The study of the DNA damage response is necessary in understanding the pathophysiology of ovarian cancer potential biomarkers in novel targeted therapy. This technique allows for the sample to stay intact and allows the examination of antigens in their location of action. This protocol is quick and can be adapted to any antigen amenable to immunofluorescence.
This method gives insight into ovarian cancer and DNA damage repair processes involved in chemotherapeutic and PARP inhibitor resistance. These methods can be applied to other areas of study involving the use of 3D cultures and organoids. To begin, aspirate the media from the irradiated and incubated organoids without disrupting the 3D matrix.

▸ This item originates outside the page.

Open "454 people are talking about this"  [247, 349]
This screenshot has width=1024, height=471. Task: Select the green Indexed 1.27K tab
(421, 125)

Then wash with 300 microliters of PBS. Fix the organoids in 300 microliters of 2%paraformaldehyde for 10 minutes. After fixing, wash the organoids with 300 microliters of staining buffer and place them on a shaker for five minutes.
Then permeabilize the organoid by gently adding 300 microliters of permeabilization buffer. After 20 minutes of incubation, remove the buffer and wash with 300 microliters of staining buffer. Place the organoids on a shaker for five minutes.

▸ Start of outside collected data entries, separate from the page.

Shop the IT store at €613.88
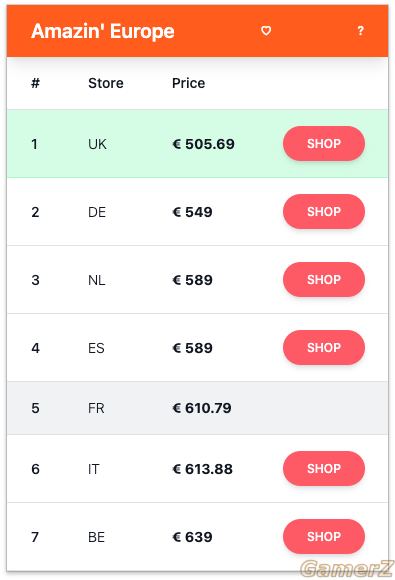 pyautogui.click(x=324, y=469)
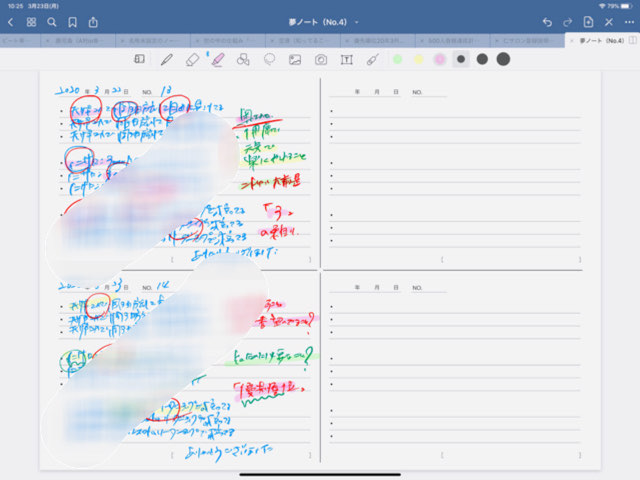Image resolution: width=640 pixels, height=480 pixels.
Task: Select the pink Highlighter tool
Action: 217,60
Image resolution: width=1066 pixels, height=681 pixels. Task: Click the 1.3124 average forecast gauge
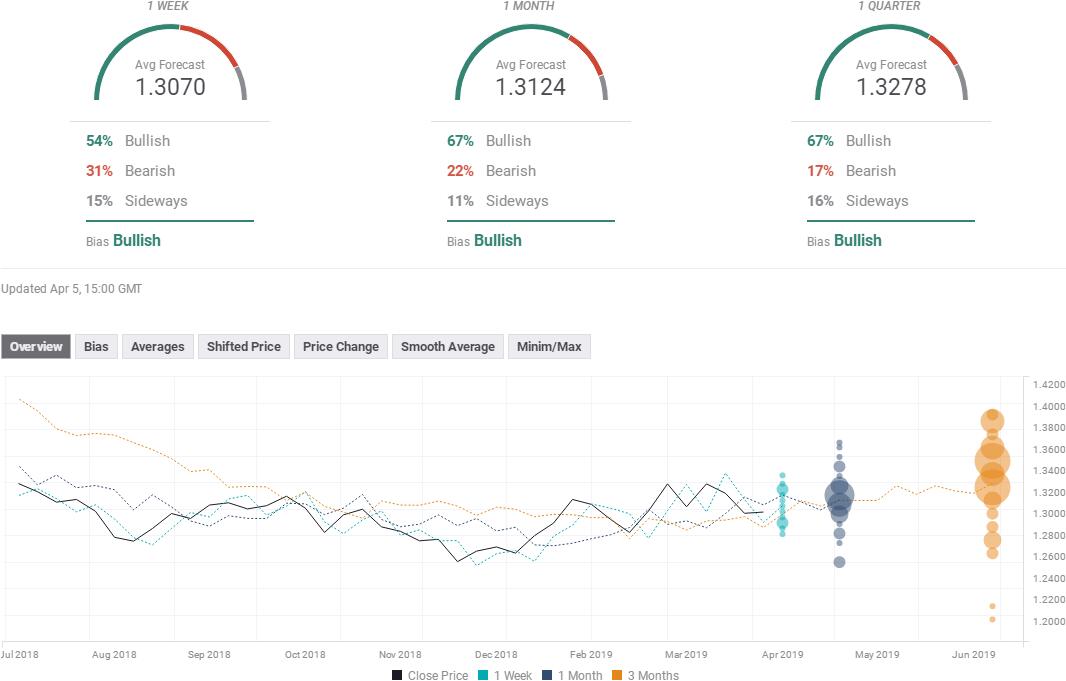point(530,75)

Next, add 300 microliters of staining buffer to block the permeabilization step. Place on the shaker for 30 minutes and aspirate the staining buffer using a pipette. Then add 300 microliters of primary antibodies diluted in staining buffer.
Incubate at four degrees Celsius for 16 hours. After incubation, remove the primary antibody solution. Perform three washes with 300 microliters of staining buffer for five minutes each on the shaker.

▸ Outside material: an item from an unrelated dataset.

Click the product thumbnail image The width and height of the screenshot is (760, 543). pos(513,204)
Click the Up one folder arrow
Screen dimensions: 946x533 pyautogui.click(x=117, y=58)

Add 300 microliters of secondary antibody solution diluted in staining buffer, and incubate for one hour in the dark. After one hour, aspirate the secondary antibody solution and add 300 microliters of diluted DAPI. Place on the shaker for five minutes.
Perform three washes with 300 microliters of staining buffer for five minutes each on the shaker. Remove the staining buffer and detach the chambers using the removal kit included with the chamber slides. Cut the tip of a P200 pipette tip and use this to add mounting medium to cover each well containing an organoid tab.
Place a cover slip over the specimen while avoiding bubbles. Take clear nail polish and paint it onto the sides of the cover glass to seal the slide. Let it harden for one hour and then place it at 20 degrees Celsius.
Acquire images using a confocal microscope using a 63X objective with immersion oil. Using this protocol, patient derived ovarian cancer organoids were stained for DNA damage repair proteins before and after irradiation, and evaluated for biomarkers such as gamma H2AX, a marker of DNA damage, and RAD51, a marker for homologous recombination repair. RPA, a marker of replication stress, 53BP1, a marker of non-homologous enjoining, and Geminin, a GS2 phase cell cycle marker were also evaluated using this technique.
The BME tabs tend to depolymerize, so paying close attention after fixing and aspirating is vital. Analyzing the antigens to determine the organoids damage and the ability to mount a DNA damage response could help assist in the evaluation of chemotherapeutic resistance.